* _Data extract_:

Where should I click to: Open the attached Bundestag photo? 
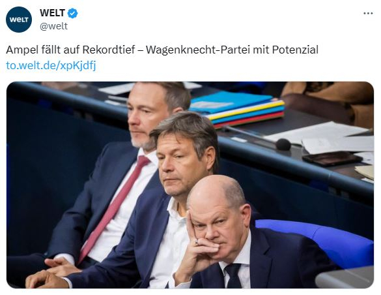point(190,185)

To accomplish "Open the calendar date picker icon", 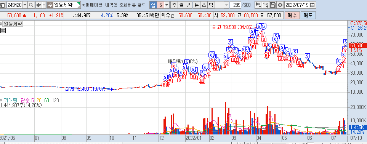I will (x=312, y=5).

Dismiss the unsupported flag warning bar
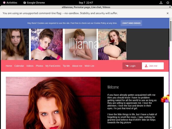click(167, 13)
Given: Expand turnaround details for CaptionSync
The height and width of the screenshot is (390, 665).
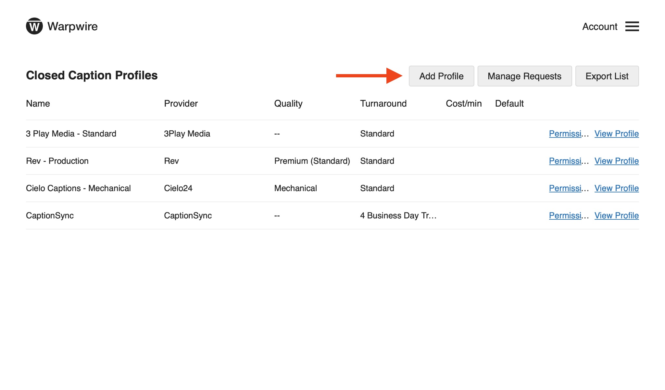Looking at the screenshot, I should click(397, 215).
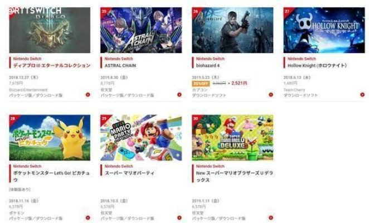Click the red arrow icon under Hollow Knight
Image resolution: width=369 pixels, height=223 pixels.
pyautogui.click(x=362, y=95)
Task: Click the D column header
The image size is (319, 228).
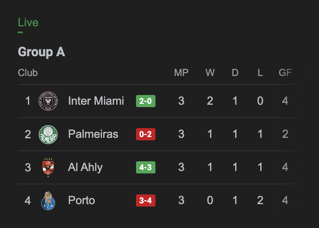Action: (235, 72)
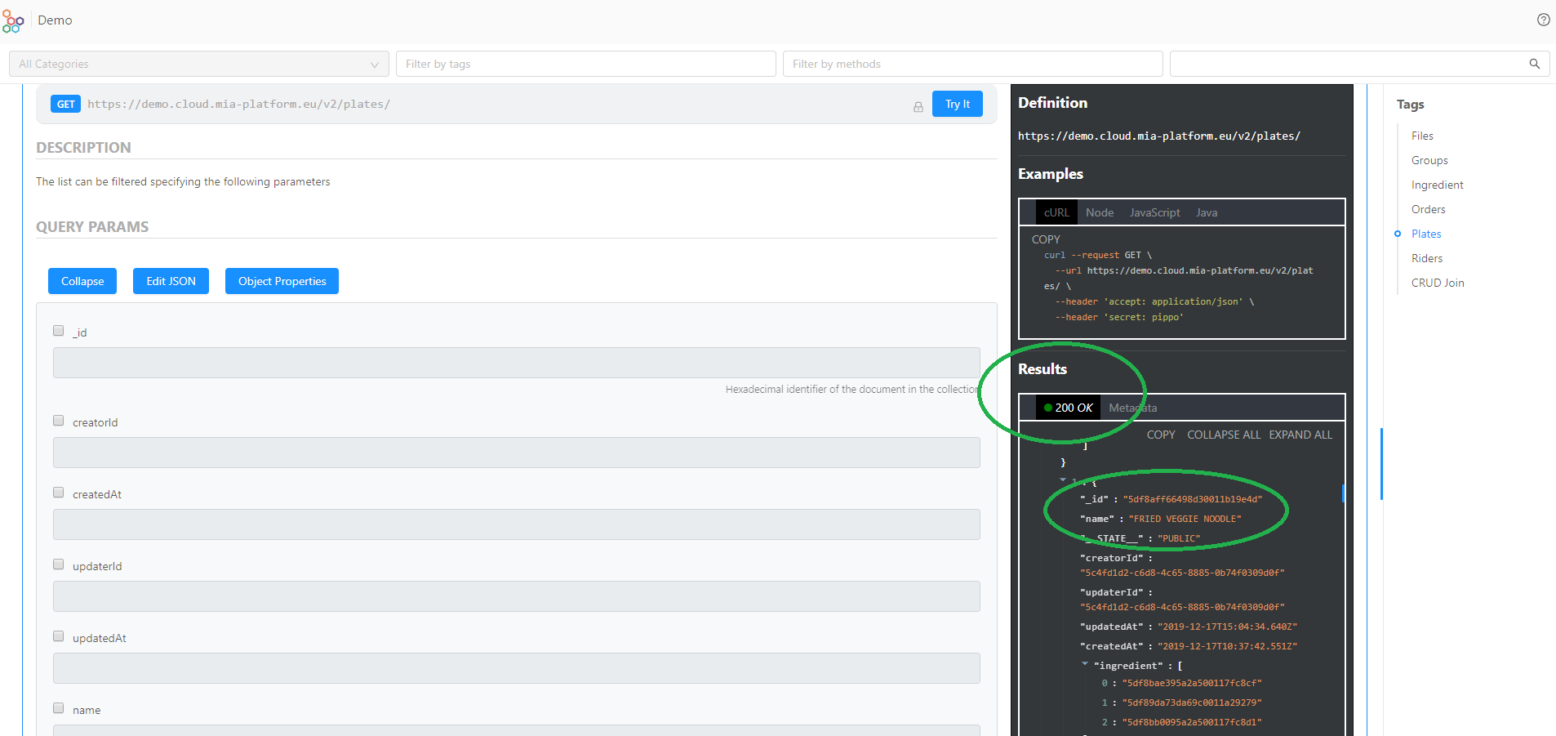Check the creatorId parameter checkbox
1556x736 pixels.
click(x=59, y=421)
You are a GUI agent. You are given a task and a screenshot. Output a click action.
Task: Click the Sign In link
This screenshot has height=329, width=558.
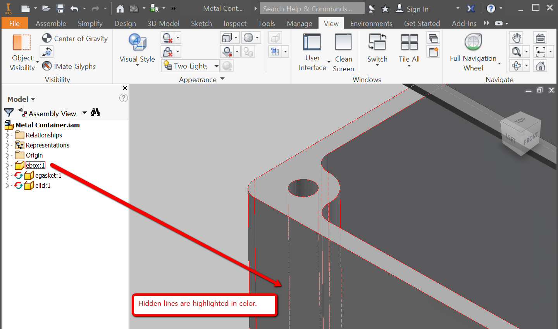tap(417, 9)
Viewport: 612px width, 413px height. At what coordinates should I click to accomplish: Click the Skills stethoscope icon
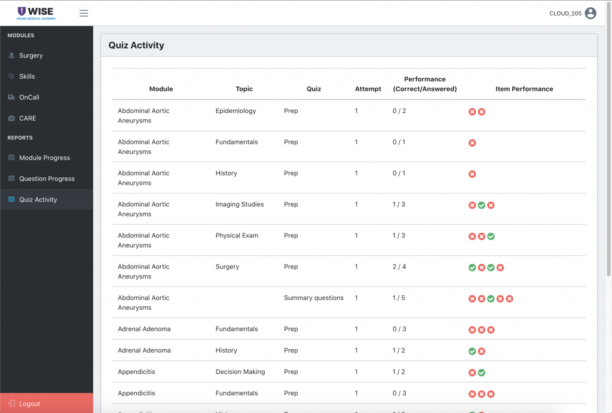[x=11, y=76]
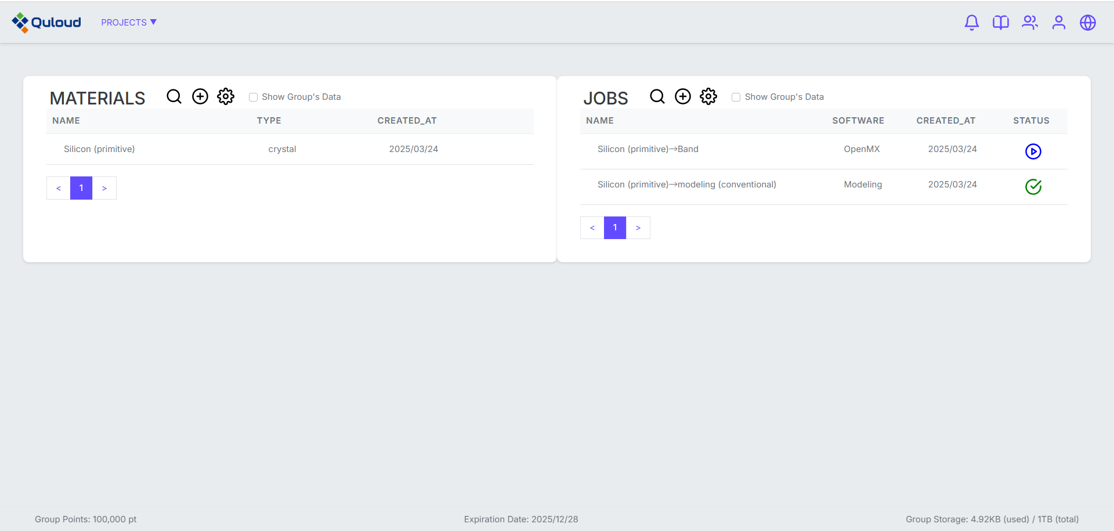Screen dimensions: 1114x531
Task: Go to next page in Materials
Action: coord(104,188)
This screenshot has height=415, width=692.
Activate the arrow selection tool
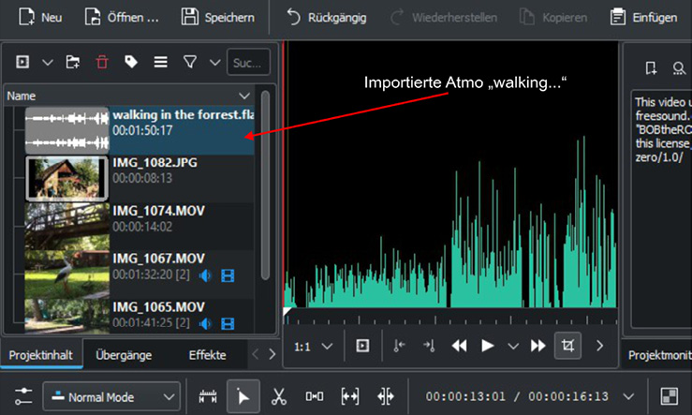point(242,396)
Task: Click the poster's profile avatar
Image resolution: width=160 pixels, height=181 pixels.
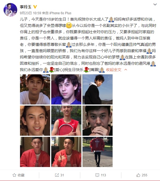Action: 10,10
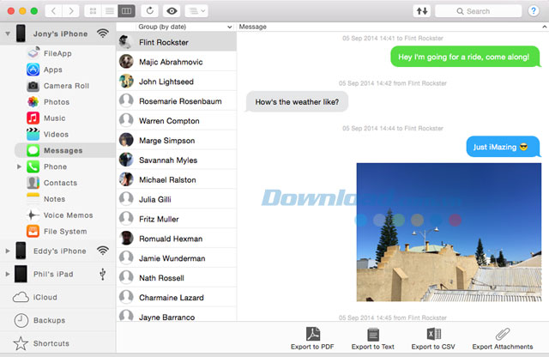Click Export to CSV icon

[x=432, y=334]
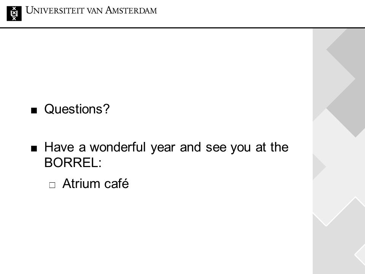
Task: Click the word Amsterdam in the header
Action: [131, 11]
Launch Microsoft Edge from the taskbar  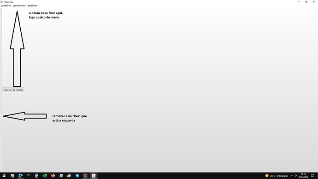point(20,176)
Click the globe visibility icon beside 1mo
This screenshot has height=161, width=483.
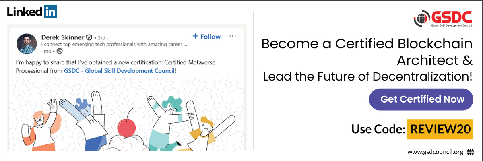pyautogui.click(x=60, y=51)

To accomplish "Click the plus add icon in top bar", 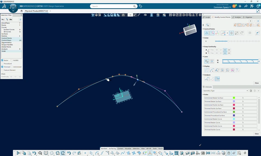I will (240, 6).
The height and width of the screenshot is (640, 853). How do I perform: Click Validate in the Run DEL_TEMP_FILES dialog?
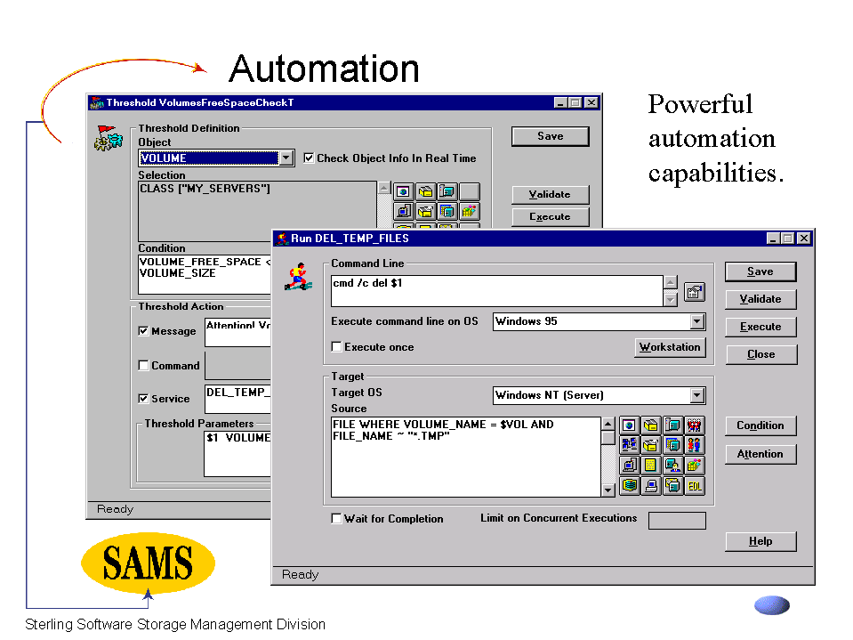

* _Exercise instructions_:
Go down the entries above from the line containing "This screenshot has height=329, width=558." to the line containing "Task: Click the poster's profile avatar" and write out each line exactly, leaving pictures out.

* _Answer to this problem_:
This screenshot has height=329, width=558.
tap(417, 9)
Viewport: 612px width, 413px height. At what coordinates should I click to accomplish: Click the Skills stethoscope icon
[x=11, y=76]
Screen dimensions: 1114x531
Task: Go to next page in Materials
Action: coord(104,188)
This screenshot has height=415, width=692.
Activate the arrow selection tool
point(242,396)
Task: Click the poster's profile avatar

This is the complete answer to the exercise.